A dog is not a child. No dogs life is worth a human life. Nobody should be a hostage to their dog. Not all dogs are healthy. Not all puppies can be saved. She was probably the smartest dog I ever had, ironically. She was the master of the long down/stay within 3 months. She quickly learned everything I knew to teach a dog. The worst she got the more I worked her.
I looked up military canine training techniques to teach her. She revolved only 3 times with me guiding her teaching her the hand signal for sweep the perimeter for her to get it. She was exceptionally smart. I worked her and worked her day after day. She worked off voice and hand command. She learned good recall considering the breeder told me she would never be able to master it.

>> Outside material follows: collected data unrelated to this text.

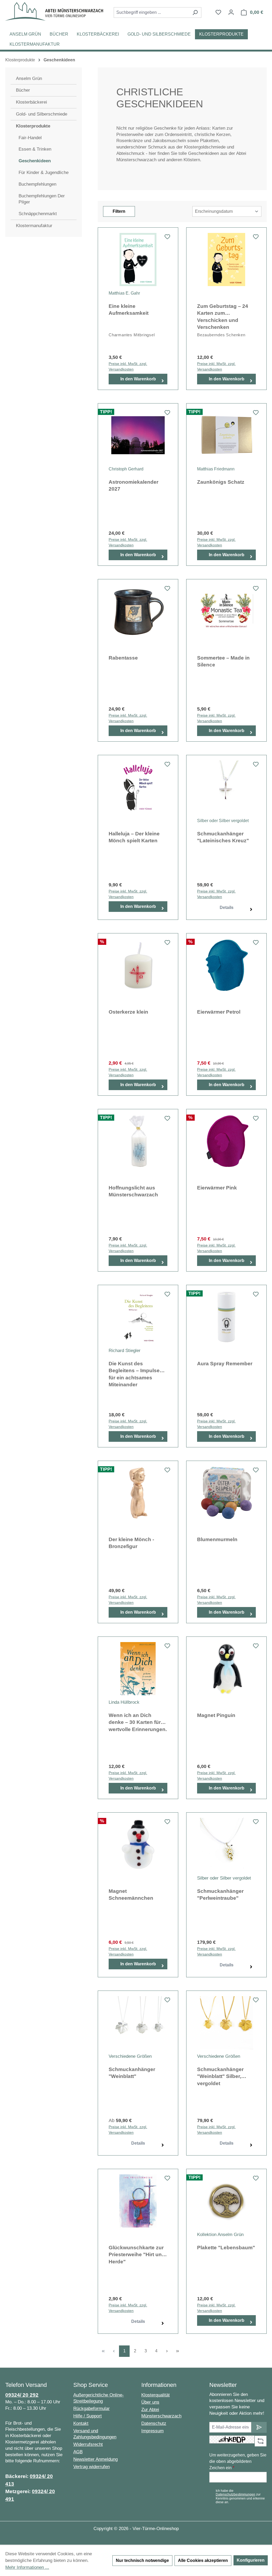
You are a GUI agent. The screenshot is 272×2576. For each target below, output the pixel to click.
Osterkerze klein (128, 1012)
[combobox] (151, 12)
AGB (78, 2451)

She was the best trained dog I ever had. But her holding me hostage in the house and being attacked if I woke her up or passed her in the hallway overruled her good behavior. I did everything I could do to run her until she was exhausted trying to keep her exercised to try to curb the aggressive behavior.
Nothing worked. She was a very large very muscular dog. She was an athlete. But that just made her even more dangerous. When she was there was all there but when her eyes blanked out she was gone. She wanted to hurt me when her eyes went blank.And she did. I put her down for my own safety and the safety of everyone else.
She did have typical puppy behavior but in my extensive experience handling dogs I have never seen this kind of aggression. She was an exceptional dog and I loved her. But she was not healthy.
I am a strong minded person. I drove myself to and from every chemo treatment. Even the day I had an allergic reaction that I had to be revived from. I did the best I could for her and for me.